A gift that, at one point in his life, would have seemed impossible.
Matt was diagnosed with Ataxic Cerebral Palsy at age 2. Ataxic CP results from damage to the cerebellum, the brain's major center for balance and coordination, and is the rarest form of cerebral palsy.
Patients diagnosed with this condition tend to experience a disturbed and uncoordinated sense of balance and a problem with depth perception. And, because Ataxia involves the hands, it makes fine motor control activities, such as writing … or taking pictures … very, very difficult.
“Living with CP is a challenge,” Matt said. “But I think you can do anything you set your mind to.”
And he knows whereof he speaks. Told he would never walk, Matt ran a 15 mile race at age 9, a race he has run each year since. Diagnosed recently with a muscle condition that locks up the right side of his body when he walks, Matt still won’t miss a day of skateboarding or bike-riding or living the carefree lifestyle of any other fearless 15-year-old.
“I take a little longer with things such as brushing my teeth, buttoning my shirt or combing my hair - I wear ball caps a lot,” Matt said. “I walk flat footed and sometimes get a little embarrassed from drooling in public. But I don't care about these things. I rarely even give them a thought. Everyday life with Ataxic CP is not so bad. You just keep going.”
(Which is a bit of an understatement. Matt’s neurologist has called him the most successful patient that he has ever had.)
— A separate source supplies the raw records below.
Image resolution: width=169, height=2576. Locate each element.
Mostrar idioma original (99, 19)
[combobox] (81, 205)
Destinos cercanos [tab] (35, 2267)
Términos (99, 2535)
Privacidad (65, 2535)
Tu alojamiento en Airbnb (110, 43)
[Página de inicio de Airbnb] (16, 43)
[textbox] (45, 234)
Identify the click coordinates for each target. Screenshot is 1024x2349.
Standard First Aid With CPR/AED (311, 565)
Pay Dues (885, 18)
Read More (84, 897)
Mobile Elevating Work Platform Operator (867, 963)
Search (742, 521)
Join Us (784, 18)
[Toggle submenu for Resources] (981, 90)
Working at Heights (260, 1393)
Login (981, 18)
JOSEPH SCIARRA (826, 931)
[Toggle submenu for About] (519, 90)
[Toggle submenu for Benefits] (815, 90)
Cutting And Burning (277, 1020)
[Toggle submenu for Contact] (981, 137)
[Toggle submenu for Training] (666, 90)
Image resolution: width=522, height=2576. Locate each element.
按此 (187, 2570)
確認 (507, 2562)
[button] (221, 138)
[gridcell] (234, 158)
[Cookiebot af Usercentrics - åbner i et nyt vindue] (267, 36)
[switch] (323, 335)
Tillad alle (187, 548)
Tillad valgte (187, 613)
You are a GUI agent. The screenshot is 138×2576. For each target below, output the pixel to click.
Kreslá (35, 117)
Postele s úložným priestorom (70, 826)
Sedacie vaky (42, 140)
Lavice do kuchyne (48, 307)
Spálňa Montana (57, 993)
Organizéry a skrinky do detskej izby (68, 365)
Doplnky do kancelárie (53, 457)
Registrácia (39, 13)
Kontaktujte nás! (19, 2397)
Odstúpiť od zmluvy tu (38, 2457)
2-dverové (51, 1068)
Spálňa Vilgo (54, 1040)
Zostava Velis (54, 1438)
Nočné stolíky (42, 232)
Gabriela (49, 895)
But it’s like this. Great results require great effort. Matt Milligan has known this from a very young age. Every photographer at every skill level has the capacity to become another Ansel Adams or Annie Leibovitz. But very few have the patience and the perseverance to do so.
In his short life, Matt Milligan has learned to push himself beyond the theoretical limits that others have set for him, and, in doing so, he has created a world for himself that others couldn’t see.
You see … it’s not the equipment you have that makes you great. It’s the experiences you share and the stories you see and the life you live. And, like every great photographer, Matt Milligan genuinely understands that the best picture that he will take is not the one he snaps today. It’s the one he takes tomorrow.